The much-prized DB4GT project resulted in a total of just 19 cars, which today can fetch as much as $6 million each, if you can find one.
In 2003, Aston Martin again collaborated with Zagato to produce the DB7 V12 Zagato in a series run of 99 cars (another was produced for Aston Martin) manufactured in Italy, but trimmed by Aston Martin in England.
Passionate Zagato fans petitioning a new design gave Andrea Zagato the initial push to consider creating a new model. It didn’t take much convincing – Zagato himself had been privately lamenting the decade-long hiatus since the DB7 V12 Zagato.
Arguably even easier to convince was Aston’s CEO, Dr Ulrich Bez. When Zagato told Bez at the 2009 Frankfurt Motor Show that individual customers were looking for new custom bodies, Bez threw out the idea of doing just a few one-offs and instead suggested they should collaborate on a whole new series.
The V12 Zagato was born.
Aston Martin design director Marek Reichman worked with Andrea Zagato on preliminary sketches, but in the end it was a theme by Aston Martin’s design studio that was chosen following a sketch review.

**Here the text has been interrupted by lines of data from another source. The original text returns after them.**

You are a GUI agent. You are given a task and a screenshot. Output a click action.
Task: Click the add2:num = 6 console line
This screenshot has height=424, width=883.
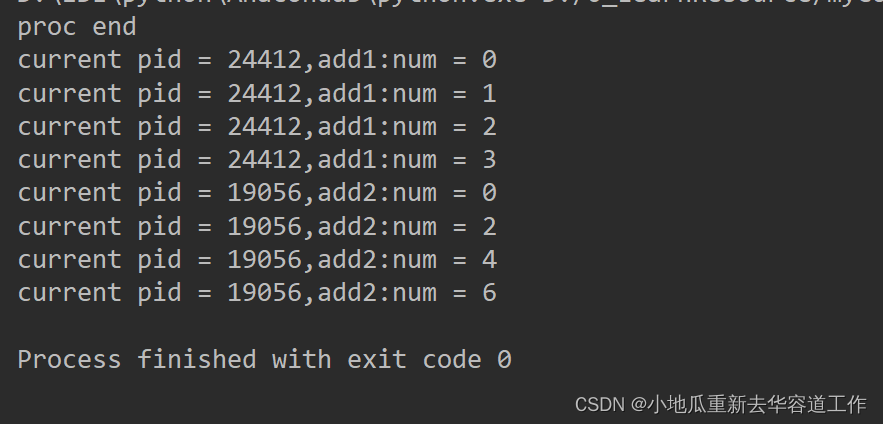257,292
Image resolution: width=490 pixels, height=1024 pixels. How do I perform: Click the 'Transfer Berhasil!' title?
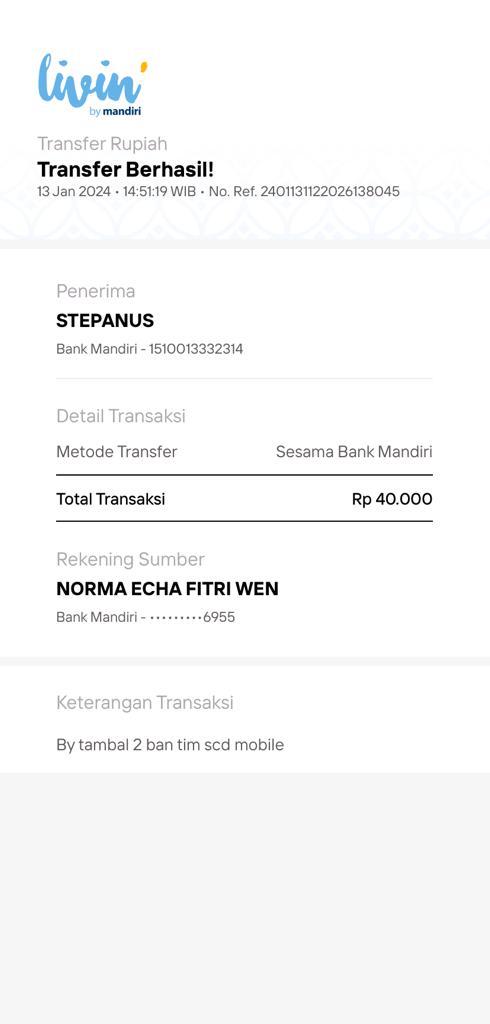pos(125,170)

In an exclusive interview with CarAdvice this week, Reichman said the new Zagato needed to be “a celebratory car that looked at the next 50 years of Zagato rather than any retrospective design”.

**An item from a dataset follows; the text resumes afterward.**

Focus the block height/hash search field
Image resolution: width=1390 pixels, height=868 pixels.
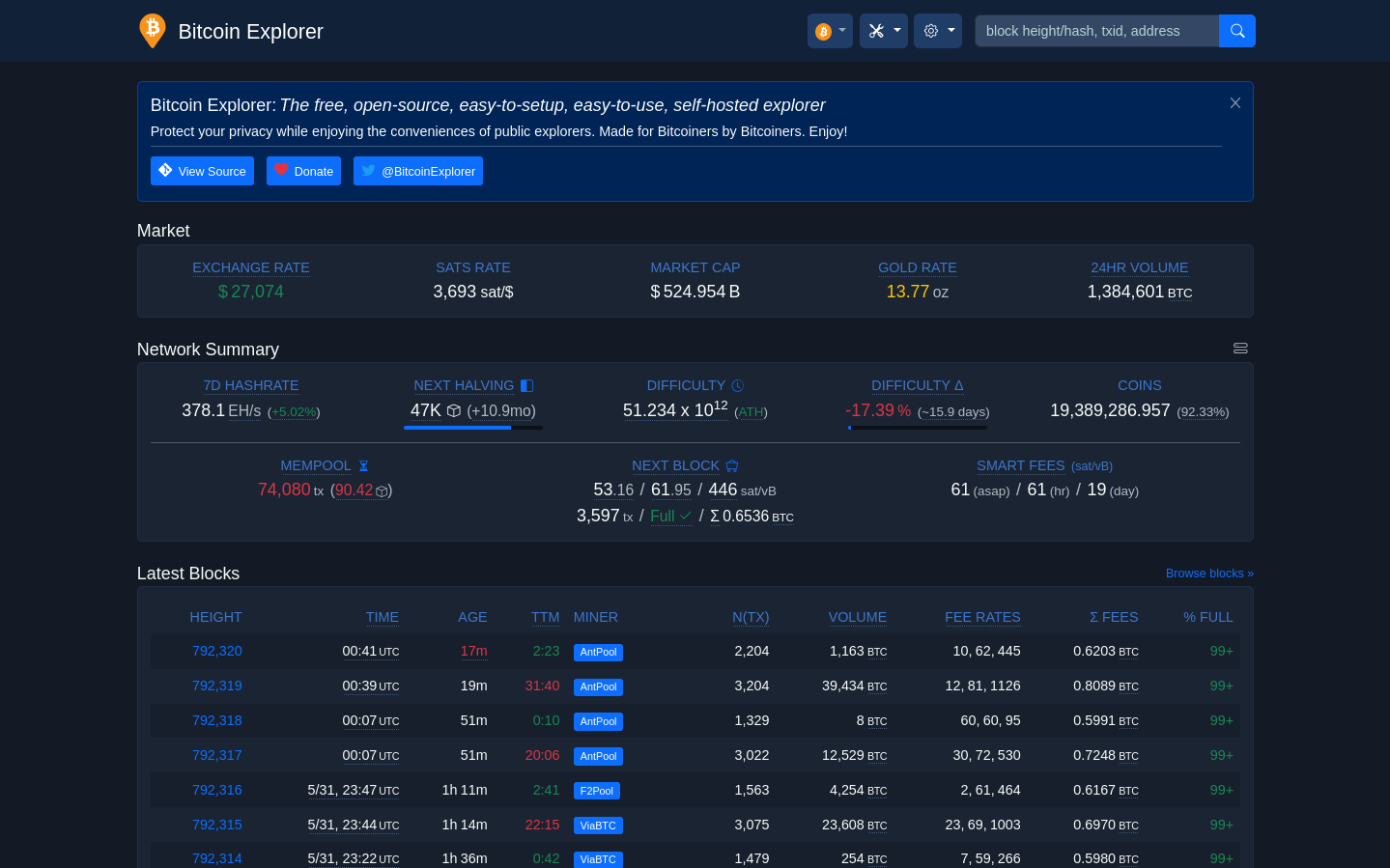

He added the Zagato “is very much about being a forward looking, forward thinking car; something that pushes the boundaries of design”.
The end product obviously works - the first time the car was shown in Italy at the famed Concorso d’Eleganza at Villa d’Este in 2011, it won the concept class against a host of competitors including Ferrari.
The V12 Zagato is based on Aston Martin’s VH architecture, and in that sense is a shortened wheelbase V12 Vantage in the same way that the DB4GT Zagato was itself a short-wheelbase DB4.
While parts of the drivetrain are common to both cars, there are no shared panels on the V12 Zagato, which uses a combination of hand-beaten aluminium and carbonfibre for the exterior.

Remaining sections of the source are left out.